━━━━━ Given records

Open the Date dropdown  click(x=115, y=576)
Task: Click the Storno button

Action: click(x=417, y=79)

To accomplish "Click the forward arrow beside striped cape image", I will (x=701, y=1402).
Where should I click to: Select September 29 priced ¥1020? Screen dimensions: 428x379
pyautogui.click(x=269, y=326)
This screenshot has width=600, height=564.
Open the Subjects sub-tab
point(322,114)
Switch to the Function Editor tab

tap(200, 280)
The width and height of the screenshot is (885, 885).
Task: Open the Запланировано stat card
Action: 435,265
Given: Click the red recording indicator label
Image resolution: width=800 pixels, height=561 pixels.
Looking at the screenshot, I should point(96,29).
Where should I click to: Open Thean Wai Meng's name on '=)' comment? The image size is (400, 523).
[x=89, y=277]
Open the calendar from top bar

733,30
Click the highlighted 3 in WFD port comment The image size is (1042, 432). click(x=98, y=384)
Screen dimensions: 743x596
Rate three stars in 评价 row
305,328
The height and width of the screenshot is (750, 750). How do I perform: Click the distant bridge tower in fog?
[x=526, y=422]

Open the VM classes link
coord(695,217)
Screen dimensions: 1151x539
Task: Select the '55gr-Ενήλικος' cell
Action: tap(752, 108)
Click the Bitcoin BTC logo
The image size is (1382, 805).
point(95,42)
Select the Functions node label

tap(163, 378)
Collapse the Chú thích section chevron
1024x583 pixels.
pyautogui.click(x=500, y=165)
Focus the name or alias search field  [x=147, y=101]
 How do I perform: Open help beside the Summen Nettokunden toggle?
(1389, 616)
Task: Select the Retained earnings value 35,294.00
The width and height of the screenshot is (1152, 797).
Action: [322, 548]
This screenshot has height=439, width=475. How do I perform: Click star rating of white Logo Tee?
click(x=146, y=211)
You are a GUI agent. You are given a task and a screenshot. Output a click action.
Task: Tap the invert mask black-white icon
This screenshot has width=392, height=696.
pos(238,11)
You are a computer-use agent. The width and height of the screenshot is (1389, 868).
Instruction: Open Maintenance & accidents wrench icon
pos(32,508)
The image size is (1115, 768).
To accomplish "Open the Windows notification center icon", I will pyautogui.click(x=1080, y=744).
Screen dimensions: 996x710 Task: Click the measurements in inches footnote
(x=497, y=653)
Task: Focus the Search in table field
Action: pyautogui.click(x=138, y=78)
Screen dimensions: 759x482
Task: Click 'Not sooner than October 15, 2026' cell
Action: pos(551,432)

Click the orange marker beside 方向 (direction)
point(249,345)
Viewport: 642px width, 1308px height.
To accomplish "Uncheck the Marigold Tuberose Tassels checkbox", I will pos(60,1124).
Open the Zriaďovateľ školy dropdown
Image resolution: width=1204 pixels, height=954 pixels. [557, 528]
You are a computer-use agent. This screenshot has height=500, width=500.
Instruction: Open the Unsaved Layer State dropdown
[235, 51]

━━━━━━━━━━

Among the entries, find each line that includes the string "accomplish" and copy it.

Written solution —
To accomplish "Click the forward arrow beside striped cape image", I will (x=701, y=1402).
To accomplish "Open the Windows notification center icon", I will pyautogui.click(x=1080, y=744).
To accomplish "Uncheck the Marigold Tuberose Tassels checkbox", I will pos(60,1124).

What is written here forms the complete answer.